• TEXT EXTRACT:
The rules governing social and economic interactions matter because they affect the state of agent information, perception, and incentives, which in turn affect decisions. Because information on value (cost) is dispersed among agents the frequency and content of the messages exchanged are important elements in equilibrium price discovery. This is demonstrated at the elementary level in single-object auctions. In the English ‘open outcry’ auction (E), if each bidder knows only his own value, then after the initial bid each bidder has an incentive to raise the standing last bid if it is below the bidder’s valuation for the item, but never to raise his own standing bid. Consequently, the bids increase until the highest value bidder eventually raises the standing bid until it is equal to or just above the second highest value bidder, and he or she is awarded the item at the price equal to the last bid. The award is thus efficient, and experiments tend to confirm the high efficiency and price predictions of this theory. The E auction, however, is vulnerable to collusion, since a subset of friends/associates may refrain (reciprocally) from raising each other’s bids even in the absence of formal agreement. In the absence of collusion, no one is motivated to invest in information about the values or bidding strategies of others (which would be socially wasteful) because bids and withdrawals are public information, although the identity of those taking the actions may not be public.

• DATASET SECTION:
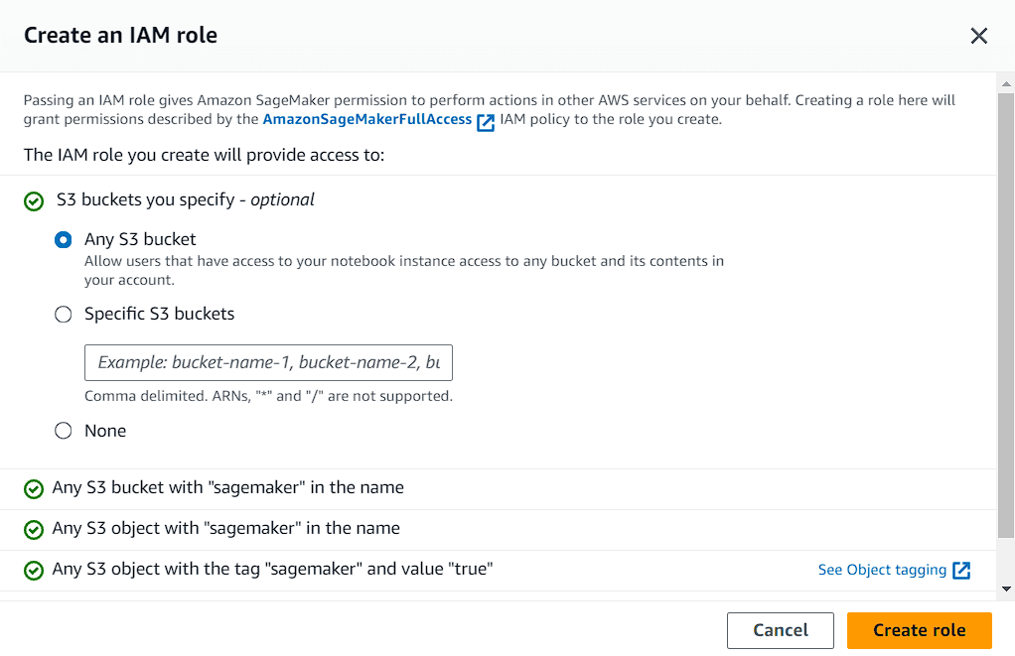
Task: Select the Any S3 bucket radio option
Action: (64, 240)
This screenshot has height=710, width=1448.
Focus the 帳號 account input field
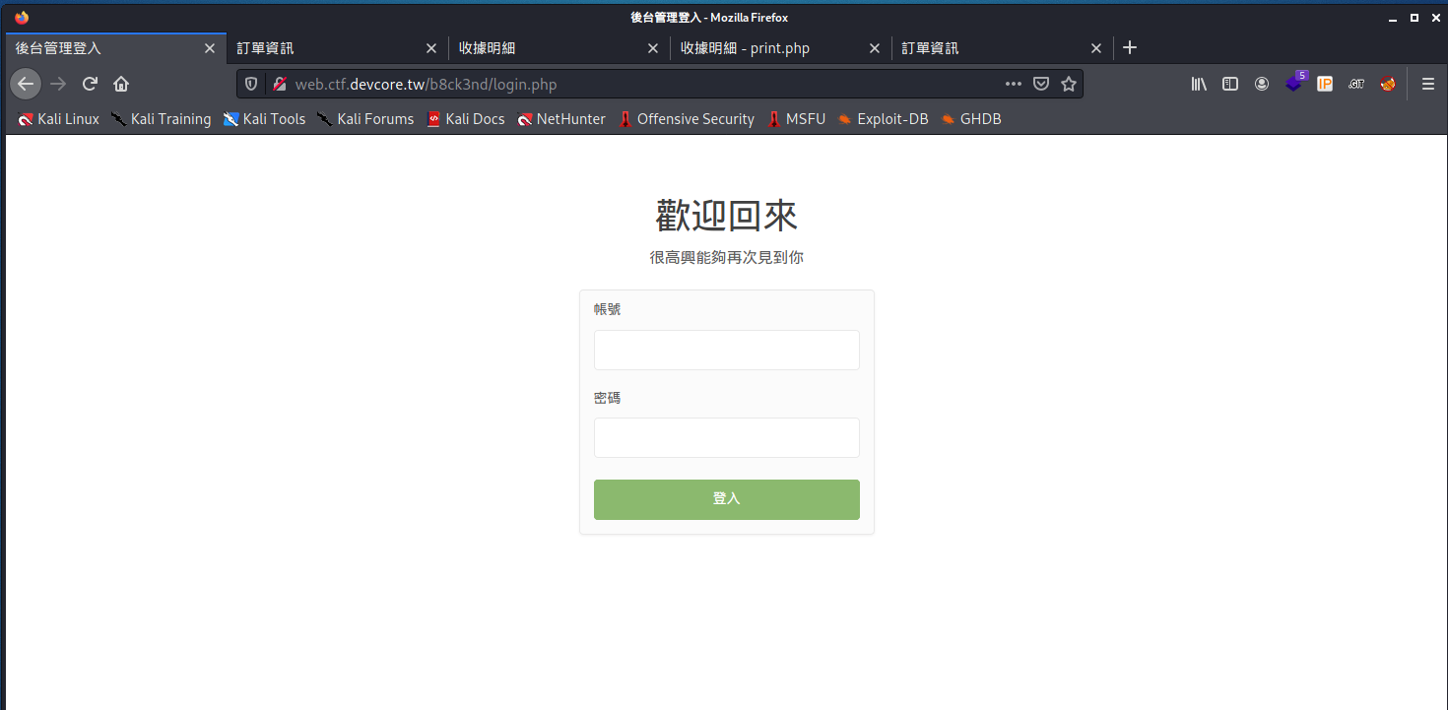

• WHAT TO PRODUCE:
List each thing whose state, according to the auction text, is affected by the rules governing social and economic interactions. The data are separate from the auction text.

• RESULT:
- Agent information
- Perception
- Incentives